10 Comments on "Scientists Discover Why Late-Night Eating Leads to Diabetes and Weight Gain"

  1. Interesting, but w/out reading the original research, the title of SciTechdaily article is false. The scientists didn’t discover why, they have done an experiment which may show a connection between time of eating & diabetes/weight gain.
    Maybe you could change your company to SciTechDiss.

  2. Fake news. If you’re eating the correct amount of calories, it doesn’t matter when you eat them. Eating at night doesn’t give you diabetes or make you gain weight, eating too much food gives you diabetes, and makes you gain weight. If you only eat at night, but are eating in a caloric deficit, you will LOSE weight. Stop your magical thinking, your gluttony is the sole cause of your obesity, and/or your t2 diabetes.

  3. So you’re telling me that people in Italy, Spain and France should all have diabetes. North Americans have an earlier dinner at 5-7pm and they predominantly have diabetes.

  4. Charles G. Shaver | October 31, 2022 at 7:52 am | Reply

    As of this month, starting with the FDA (with replies) in October of 2005, I’ve been writing of the little known relationship between medically undiagnosed food allergies, added MSG (expanded use as an alleged ‘flavor enhancer’ FDA approved in 1980; obesity/diabetes epidemic presented by 1990, CDC/NCHS data), chronic disease and obesity for a full seventeen years. Insomnia is still a frequent symptom of mine. Through the years, out of more than 2,500 total recipients, I’ve written several researchers at Northwestern University; such slow learners.

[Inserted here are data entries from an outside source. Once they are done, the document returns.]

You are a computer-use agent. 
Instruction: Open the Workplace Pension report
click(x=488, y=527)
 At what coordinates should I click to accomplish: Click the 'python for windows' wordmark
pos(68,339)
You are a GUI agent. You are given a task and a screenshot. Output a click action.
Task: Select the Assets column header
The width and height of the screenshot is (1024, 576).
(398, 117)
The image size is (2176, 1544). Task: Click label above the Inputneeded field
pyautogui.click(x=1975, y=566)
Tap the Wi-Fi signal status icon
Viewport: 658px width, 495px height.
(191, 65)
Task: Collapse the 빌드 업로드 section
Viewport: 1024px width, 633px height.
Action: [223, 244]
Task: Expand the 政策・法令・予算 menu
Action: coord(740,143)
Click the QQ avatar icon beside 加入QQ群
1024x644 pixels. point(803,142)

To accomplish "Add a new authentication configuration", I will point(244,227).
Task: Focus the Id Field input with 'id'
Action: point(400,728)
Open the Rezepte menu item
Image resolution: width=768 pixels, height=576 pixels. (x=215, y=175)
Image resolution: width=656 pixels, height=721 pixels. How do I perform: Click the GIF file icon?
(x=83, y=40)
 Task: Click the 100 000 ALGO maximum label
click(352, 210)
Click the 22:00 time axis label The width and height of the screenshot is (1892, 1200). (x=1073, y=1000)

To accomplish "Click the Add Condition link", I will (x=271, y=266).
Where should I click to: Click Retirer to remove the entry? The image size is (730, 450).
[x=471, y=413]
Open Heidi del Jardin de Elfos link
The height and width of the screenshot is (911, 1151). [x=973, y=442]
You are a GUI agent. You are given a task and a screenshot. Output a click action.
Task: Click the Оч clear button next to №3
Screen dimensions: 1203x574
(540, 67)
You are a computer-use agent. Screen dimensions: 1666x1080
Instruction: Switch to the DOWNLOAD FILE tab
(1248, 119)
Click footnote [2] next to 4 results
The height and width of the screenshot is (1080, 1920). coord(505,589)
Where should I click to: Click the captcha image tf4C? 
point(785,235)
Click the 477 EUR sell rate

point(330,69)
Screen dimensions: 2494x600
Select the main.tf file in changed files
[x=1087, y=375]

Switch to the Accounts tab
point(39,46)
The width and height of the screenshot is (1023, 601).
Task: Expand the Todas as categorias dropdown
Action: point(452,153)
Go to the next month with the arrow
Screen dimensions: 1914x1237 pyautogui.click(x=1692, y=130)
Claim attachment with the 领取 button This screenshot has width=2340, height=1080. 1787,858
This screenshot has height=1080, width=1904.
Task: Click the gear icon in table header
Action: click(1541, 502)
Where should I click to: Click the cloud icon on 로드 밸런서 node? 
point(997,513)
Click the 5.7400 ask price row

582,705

  5. How would these findings translate to night shift workers such as nurses who work 12 hour shifts? This is counter to internal clocks, but activity occurs when one “should be” sleeping.

  6. In Traditional Chinese Medicine, there is an internal organ clock that shows which organs are functioning at what time. This helps establish idea feeding times and shows why it’s important to go to sleep by a certain time. Each major organ “turns on” twice per day- once to metabolize, and one to cleanse/regenerate. If we adhere to a 12hr (healthy diet and) feeding window between 7am and 7pm, going to sleep by 11pm, all our organs will probably function properly, with the daytime hours for using energy and night hours for purification and regeneration.

  7. I take heavy dinner everyday at around 11pm and sometimes even at 12am and regular with ice creams / chocolates after dinner. But no weight gain yet ☹

  8. Humans have a long history (at least back to caveman days) of massive energy expenditure (hunting), then gorging ourselves on our catch, then sleeping. We aren’t built to be nibblers like mice, and living that way, given our ready access to food, may be the problem.

  9. with no science background i thought it(my diabetes) came from drinking sugery sodas 3or4, late at night and pizza fast food, brownies ect… then it was hard on my pancreas to push out that much insulin.consequently: my muscles were inert esp. during sleep and watching tv(about food and food commercials)and the food overworked my pancreas and my muscles werent doing anything to burn the sugar.whamoo: diabetes.if i stopped eating after 6pm.back then i may not have had diabeates.